Ceconomy and FNAC Darty

Has Mediamarkt group finally found the right way to tackle the French Household Appliances and Electronic market?

This is the question that first hit my mind after reading that the German Ceconomy bought the 24.33% stake of Artemis (Pinault Family Holding) in Fnac-Darty making it the number one shareholder of the French retailer and creating the leader organization in electro-domestic retailing in Europe.

Who is Ceconomy?

Ceconomy is the German entity regrouping the different distributors of electro domestic products, which was earlier part of Metro Group (MediaMarkt, Saturn and Redcoon.com). Only a few days after its official authorization to operate by the court Düsseldorf, the group led by Dutchman Pieter Haas spends 452 Million Euros to acquire the leading share in Fnac-Darty.

The Media Markt recipe.

It was back in 1979 that Helga and Erich Kellerhals, Walter Gunz and Leopold Stiefel came up with the idea for the very first MediaMarkt store. The DNA of the German retailer is a huge selection of brand-name products at permanently low prices offered on a large sales area situated in a commercial zone in Munich, Germany .This was the creation of what Americans would name as “category killer” which success led to 1023 stores and webstores in 15 countries in Europe and 22 billion Euros sales less than 40 years later.

The reasons behind the success.

MediaMarkt strategy relies on offering a very large choice of electro domestic products in one place, generally on the outskirt of cities, with huge price promotions operations to create in store traffic but with very few salesmen on the floor and very little advice to the consumer. The concept was particularly successful in countries where the distribution was not really organized when it was introduced.

In Germany, Austria, Poland and other Eastern European countries, it had to compete with numerous small specialists offering limited ranges, limited products per category and at a higher price.  And guess what?  It worked incredibly well.

Furthermore the strategy also evolved along the way, with the launch of private label products, the opening of smaller in city stores after the buyout of Saturn and the launch of a webstore.

The weaknesses in the Business proposition

In France or Switzerland on the contrary it had to face strongly organized General Retailers Hypermarkets (Coop, Migros, Carrefour, Auchan, Leclerc etc…) on prices and specialized “added value” chains (Fust, Darty or Boulanger) on choice and advice, the situation is much more complicated.

Then came Internet, Amazon and all the aggressive discount pure players. And guess what? The discount prices, all products in one place and no service strategy of MM could not compete with this new type of distributors…

German consumers were also among the most easily converted to e-commerce. That’s when MM started guaranteeing the best price even against the aggressive e-shops, bought the number one internet site in electro domestic products in Germany RedCoon.

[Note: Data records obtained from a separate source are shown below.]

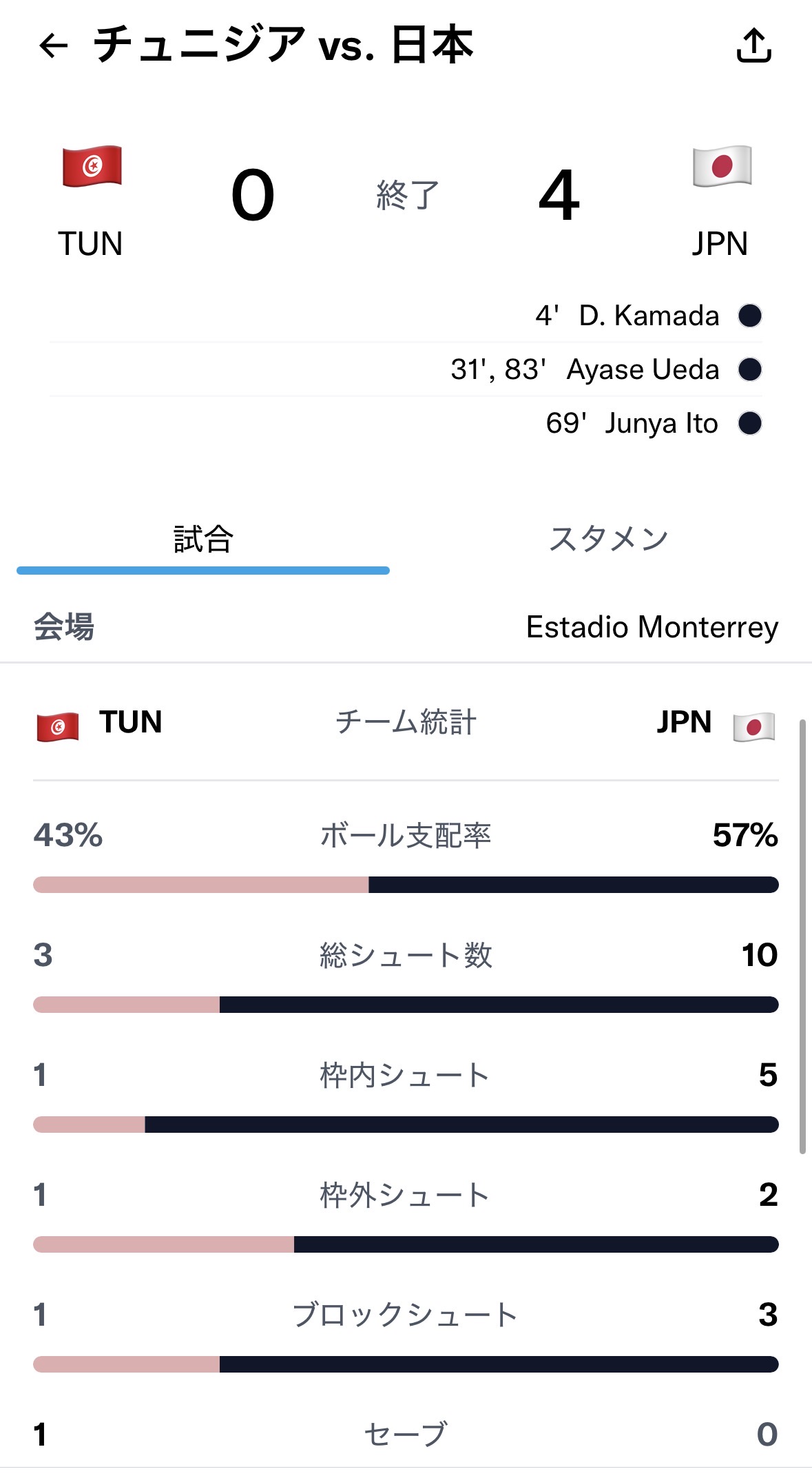Tap the goal dot beside Ayase Ueda
This screenshot has height=1478, width=812.
[x=750, y=369]
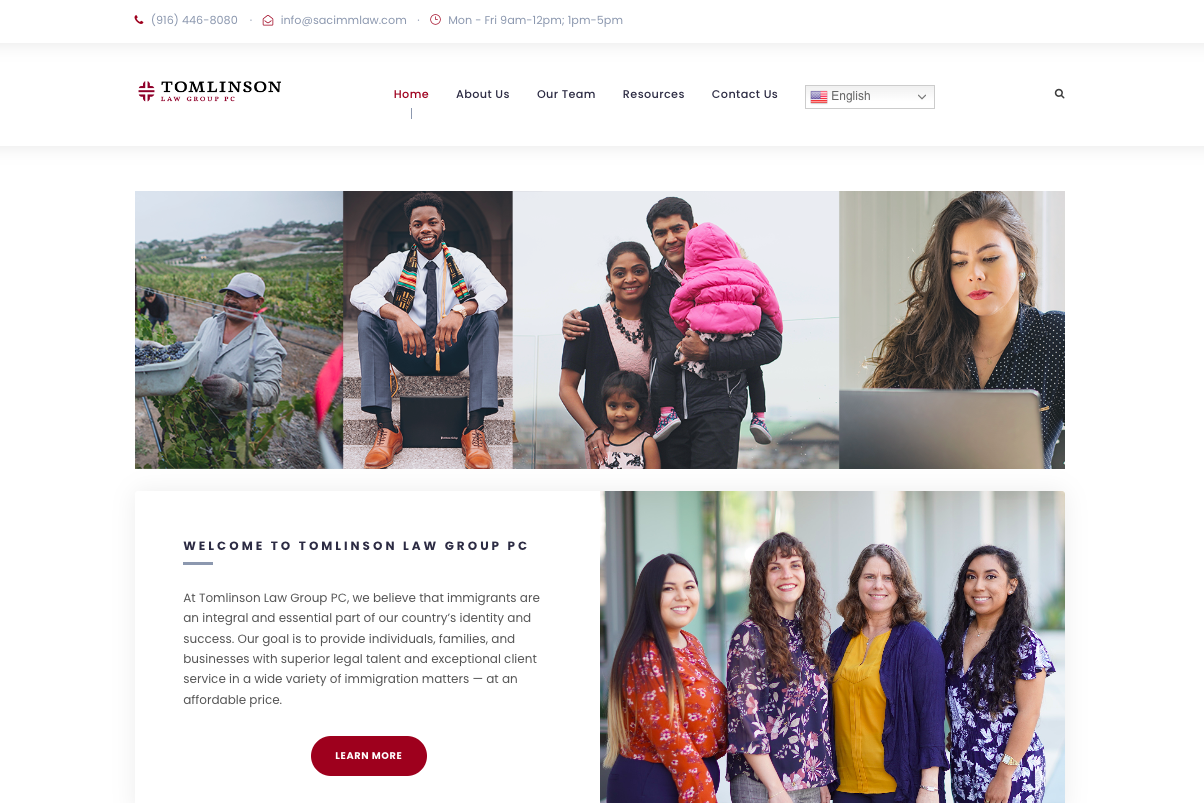Image resolution: width=1204 pixels, height=803 pixels.
Task: Open the English language dropdown
Action: (x=870, y=97)
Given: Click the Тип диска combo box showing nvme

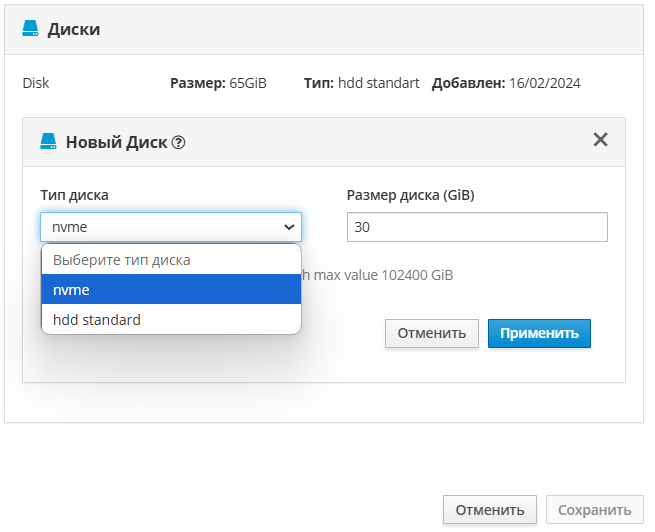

The compensation for the lost margin was transferred to the suppliers in a tight negotiation based on the dominant position of the group.

MediaMarkt in France.

What few people know is that France was the first country which was selected for the international expansion in 1989 under the brand Hypermédia. A brand name which was clearly expressing the positioning of the retailer. (The brand was also a major issue in France as the stores were successively named Hypermédia, Media Markt, Planète Saturn and finally Saturn along the years).

At that time however the Hypermarkets were already distributing low price electro domestic products and added value specialized chain Darty already had more than 100 stores and was using TV Weather broadcast sponsoring on its “Confidence Contract”. And guess what? It did not succeed. A final attempt was led in 2005 under the brand Saturn, but with a similar low price strategy, which ended up with the 35 stores being sold to HTM, the Mulliez Family Holding of Boulanger, number 2 electro retailer in France.

The Future of MediaMarkt-Fnac-Darty.

The 24.33% that Ceconomy just acquired in FNAC-Darty allows them to play a major role in the strategy of the French retailer. The purchase price of 70 Euros per share may change if Metro or one of its units make a public takeover offer for Fnac Darty within two years.  Guess what? Although the Ceconomy’s management officially is “comfortable” with minority share, the Group will be allowed to sell its 9% participation in the Metro Group and (another wild guess) the cash should be used in buying a higher stake in FNAC Darty.

The sensible strategy going further way would be take the best of both groups and maximize the opportunities.

On the FNAC Darty side the image and notoriety of both brands are extremely strong and positive. The added value strategy with the “Contrat de Confiance” for Darty or the Membership Card for FNAC, the full service approach, the medium/high price range of products are also strong assets that would need to be kept. The trained and incentive staff of both retailer are also quite key for consumer advising and upselling.

On the other hand the buying strength of Ceconomy will give better purchasing prices. Its financial power to invest in new technologies, state of the art logistics and multi-channel strategy should boost the competitive position of FNAC Darty.  MediaMarkt’s branded shop in shop strategy as well of its strong promotional experience could also be a plus for the French retailer.

These would be my humble recommendations to make the best of the 7.4 billion sales of FNAC Darty with the 22 billion of turnover of Ceconomy

Will Pieter Haas be wise enough to finally avoid the “one best way” approach?